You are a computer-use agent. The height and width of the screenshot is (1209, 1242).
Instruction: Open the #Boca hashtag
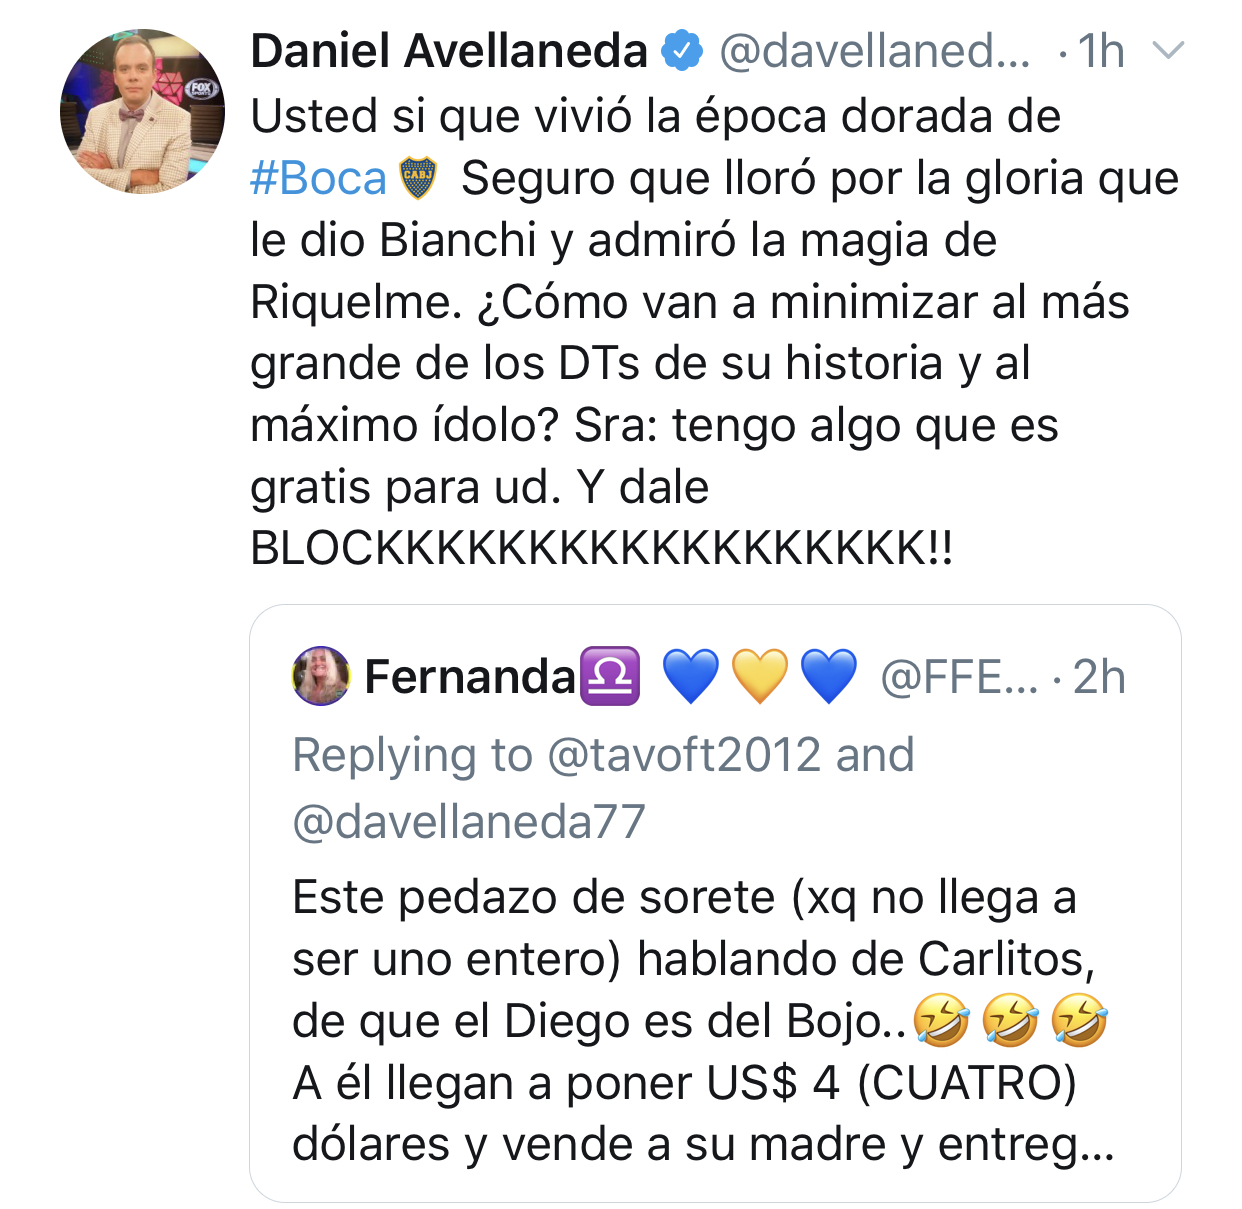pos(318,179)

——————————

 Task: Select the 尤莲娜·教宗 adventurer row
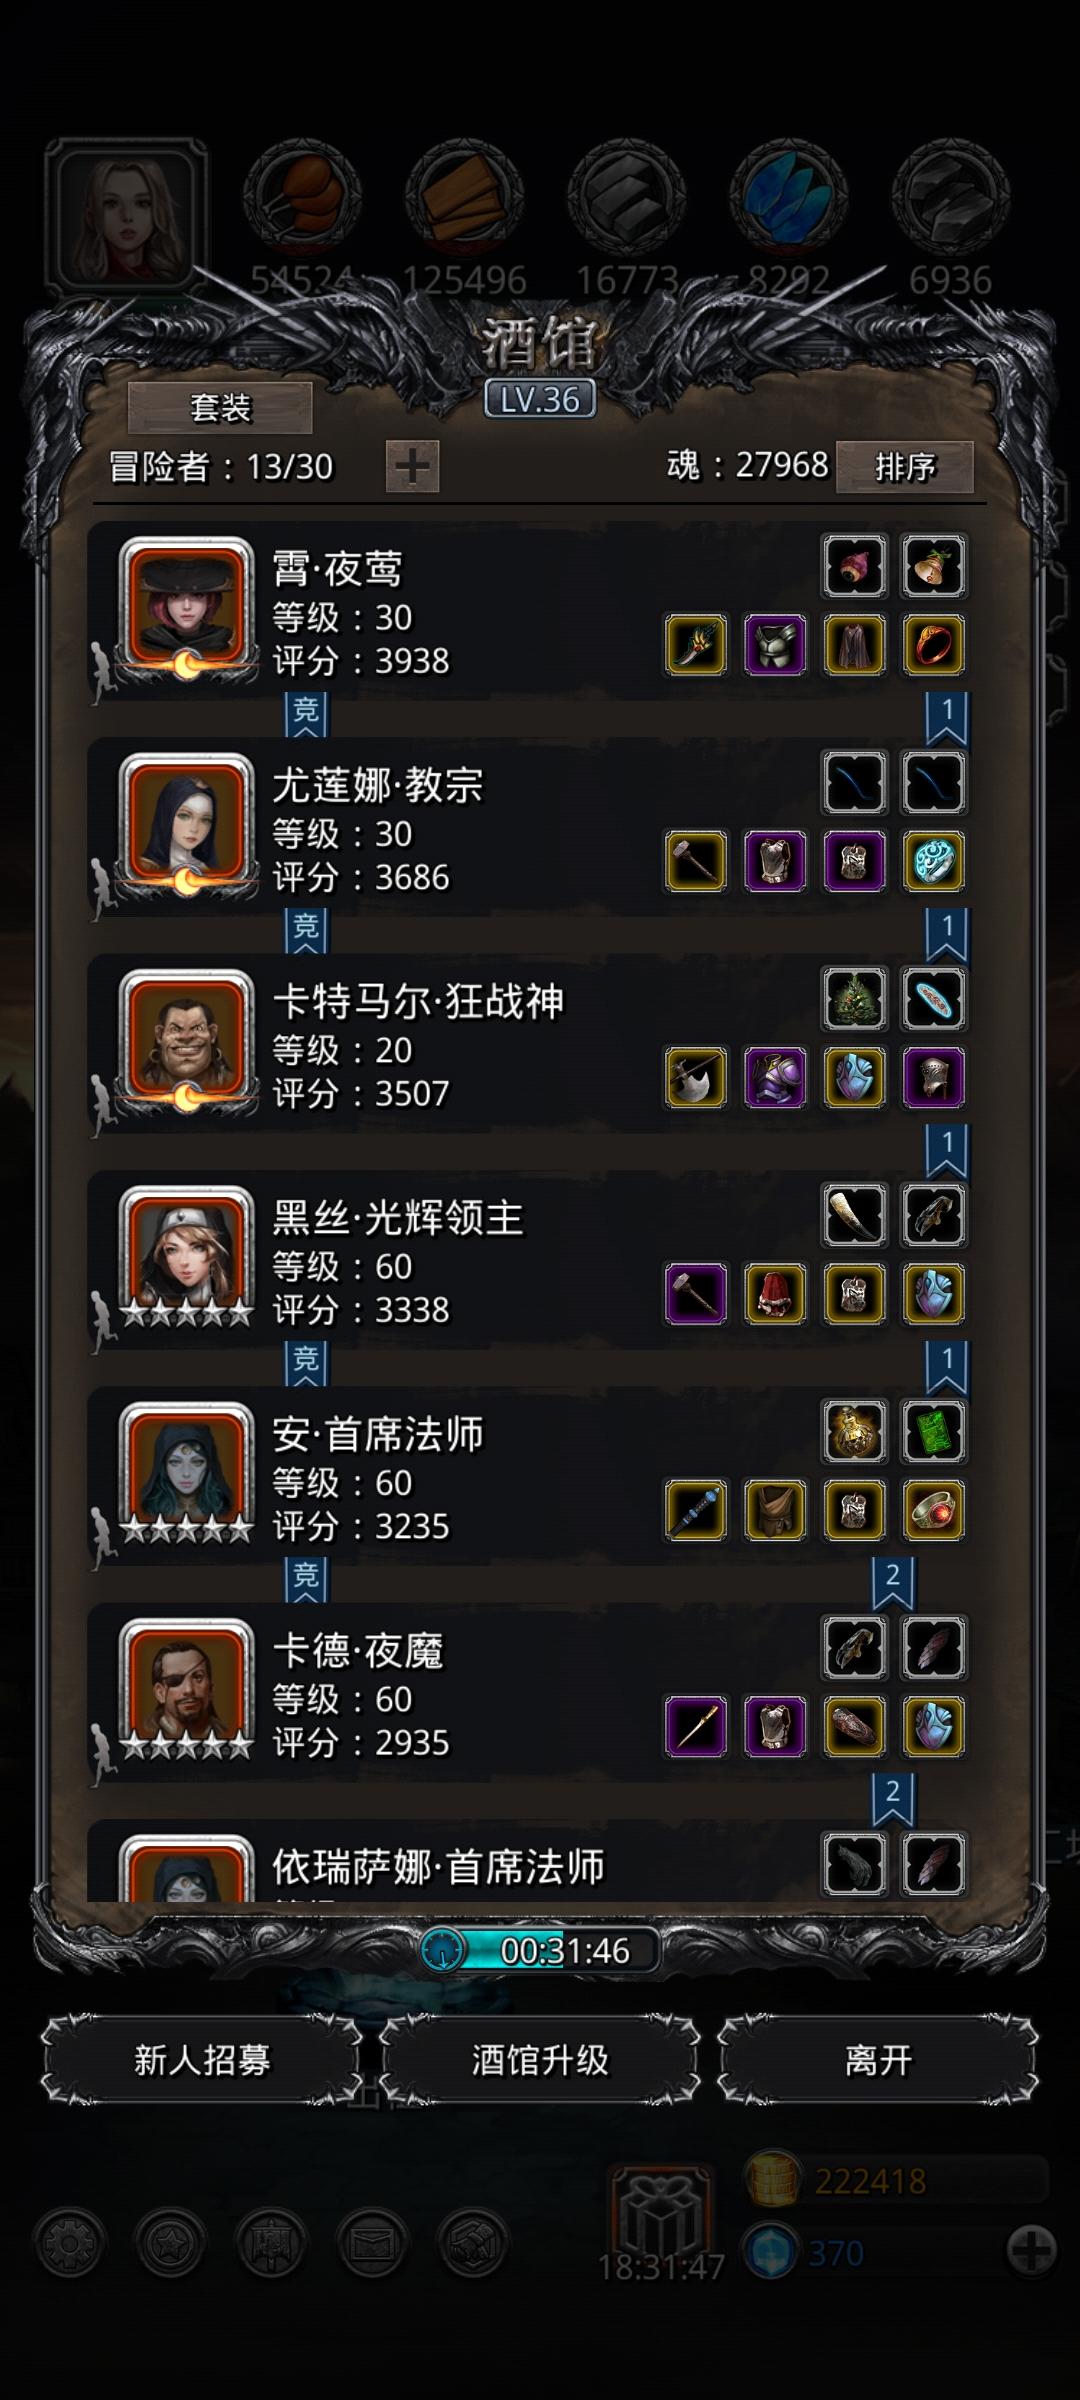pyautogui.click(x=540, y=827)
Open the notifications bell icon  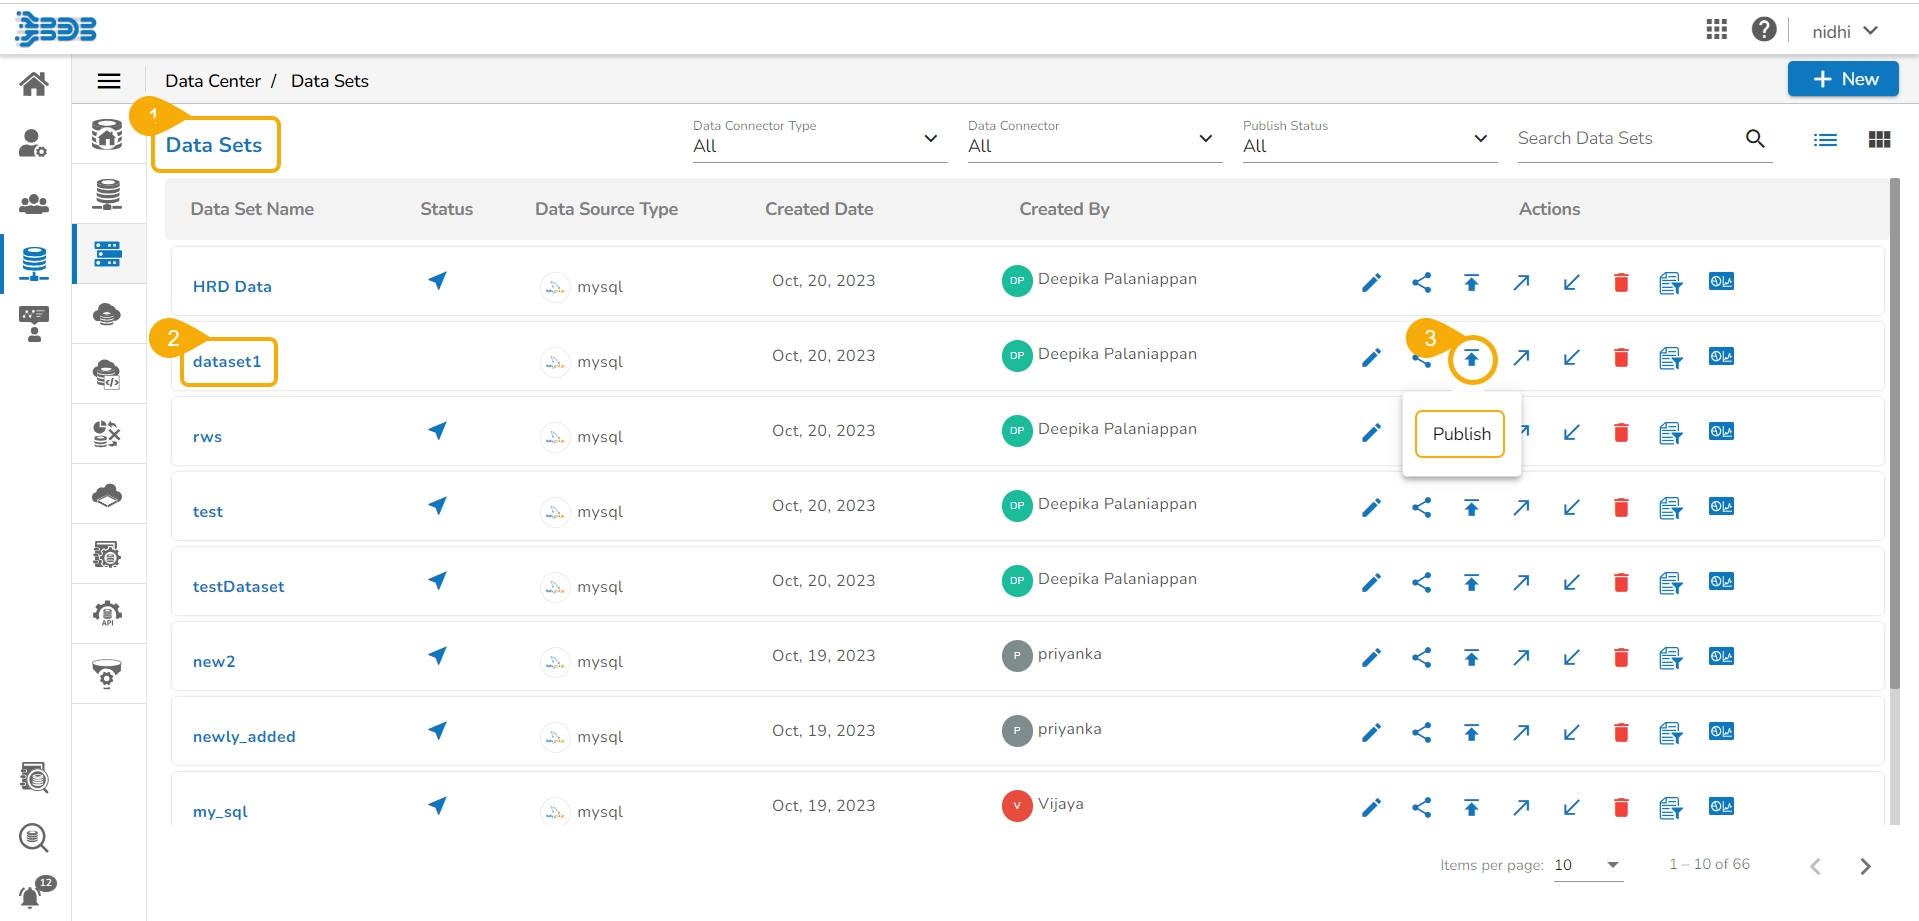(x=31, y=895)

——————————

Copy the items from the line containing "You are a computer-use" to the line containing "pos(318,179)", both lines included, word for word and without the pictures.

You are a computer-use agent. The height and width of the screenshot is (1209, 1242).
Instruction: Open the #Boca hashtag
pos(318,179)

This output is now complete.